Record amount set for federal dollars on firearms reimbursement

Jeffs Blog
(Photo courtesy of Jeff Frischkorn)

Activated by record sales of firearms and ammunition, the U.S. Fish and Wildlife Service is reporting that another record has been set: $1.5 billion for disbursement to states and U.S. territories in grant money for fish and wildlife programs as well as such other items as shooting ranges and hunter education.

This $1.5 billion for Fiscal Year 2022 is nearly $500 million more than was dispersed in Fiscal Year 2021, which itself was some $121 million more than was distributed in Fiscal Year 2020.

Ohio will be a beneficiary of the excise tax-based largesse, too.

The program exists via taxes levied on firearms, ammunition, and some archery tackle under the banner commonly referred to by its Congressional origin: the Pittman-Roberson Act for hunting/shooting-related items.

For fishing-associated projects, money comes from the Dingell-Johnson/Wallop-Breaux funds, and supported by excise taxes on fishing tackle and a portion of the federal gasoline tax.

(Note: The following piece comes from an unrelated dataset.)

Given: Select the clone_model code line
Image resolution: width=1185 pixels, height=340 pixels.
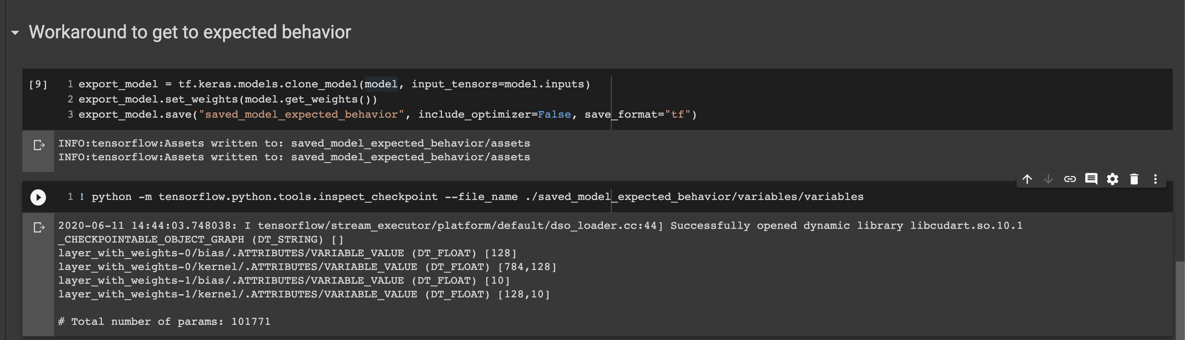Looking at the screenshot, I should 334,84.
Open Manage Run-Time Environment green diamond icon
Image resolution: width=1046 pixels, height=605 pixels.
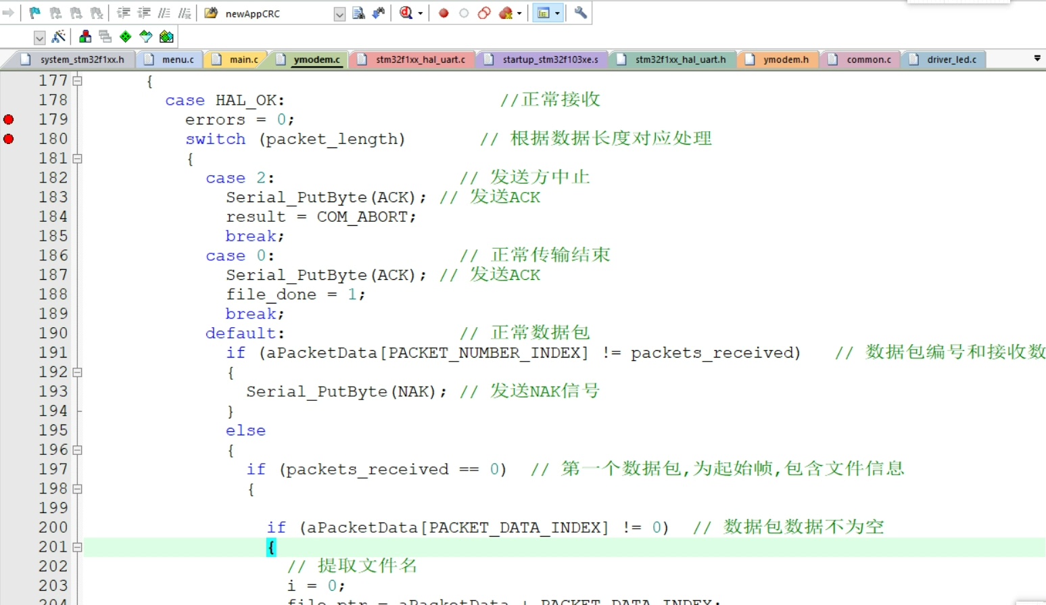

Collectively, the two entities are known as the Wildlife and Sport Fish Restoration Program.

Monies are distributed through grants for approved project reimbursement, and are based on the number of either hunting or fishing license sold in a state as well as the state’s size.

The Fiscal Year 2022 final apportionment for Wildlife Restoration Fund totals nearly $1.12 billion. That figure is markedly more than the rounded-off $678.89 million awarded in Fiscal 2021, and considerably more than the $601.83 million presented in Fiscal 2020.

However and interestingly, the Fiscal Year 2022 total outlay for Sport Fish Restoration is actually down from that awarded in Fiscal Year 2021: $399.66 million verses $414.26 million.

In Fiscal Year 2020, the figure was $369.73 million.

Ohio’s share of the Fiscal Year 2022 Restoration Aid pot includes $7.86 million for Sport Fish Restoration initiatives and $21.92 million for Wildlife Restoration initiatives. In Fiscal 2021, those figures were $8.14 million and $13.51 million, respectively.

Just for some comparison for Fiscal Year 2022, Texas will collected $19.98 million for Sport Fish Restoration and another $51.09 million in Wildlife Restoration funds.

At the opposite end, in Fiscal 2022, several U.S. territories will each get $1.86 million in Wildlife Restoration aid money (the District of Columbia will get none), and $1.33 million in Fish Restoration money, including for Washington D.C.